This introduction to colors and color mixing is cheerful but antiseptic.
“Where did all the colors go?” Zena wonders. Her house is white, black and extremely pale blue (though her face is beige and pink-cheeked). Zena and her dog step outdoors onto a street of yellows and grays; Zena’s hat turns yellow. The next spread showcases red: The Little Red Art Store sits behind red vehicles, highlighted by white and gray (no yellow here). The following spread introduces secondaries: “ ‘I am yellow and red mixed together,’ roars the lion. / ‘I am ORANGE.’ ” Although the lion’s orange color has slight value variations, only in the small area of his mane do yellow and red noticeably mix, and even there, that red is really already orange.
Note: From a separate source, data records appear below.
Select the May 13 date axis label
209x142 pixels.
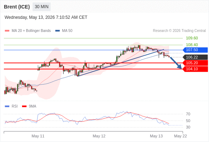click(156, 136)
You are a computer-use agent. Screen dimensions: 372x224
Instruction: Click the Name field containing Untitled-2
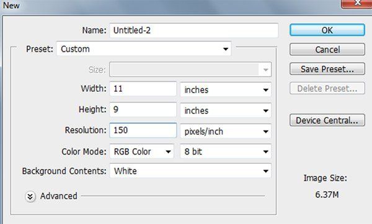tap(194, 30)
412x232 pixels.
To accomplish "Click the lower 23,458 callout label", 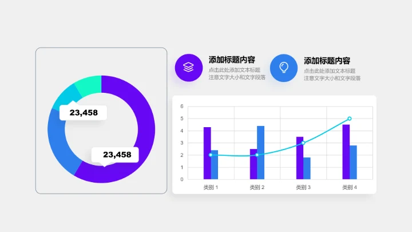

As Zena continues through color scenes (her hat adapting like a chameleon), the color mixing consistently receives short visual shrift. Instead of showing how primaries mix to form secondaries, Wellington lets bland text explain the process (“ ‘I am red and blue mixed together,’ rumbles the dragon”), with only the barest visual hints as to how this occurs. For visually clearer color mixing, see Mike Austin’s zippy Monsters Love Colors (2013); for more heart, see Leo Lionni’s classic Little Blue and Little Yellow (1959).
Chipper and cartoony, but not fertile enough to tempt children to actually try mixing colors themselves. (color definitions, recommended activities) (Picture book. 2-5)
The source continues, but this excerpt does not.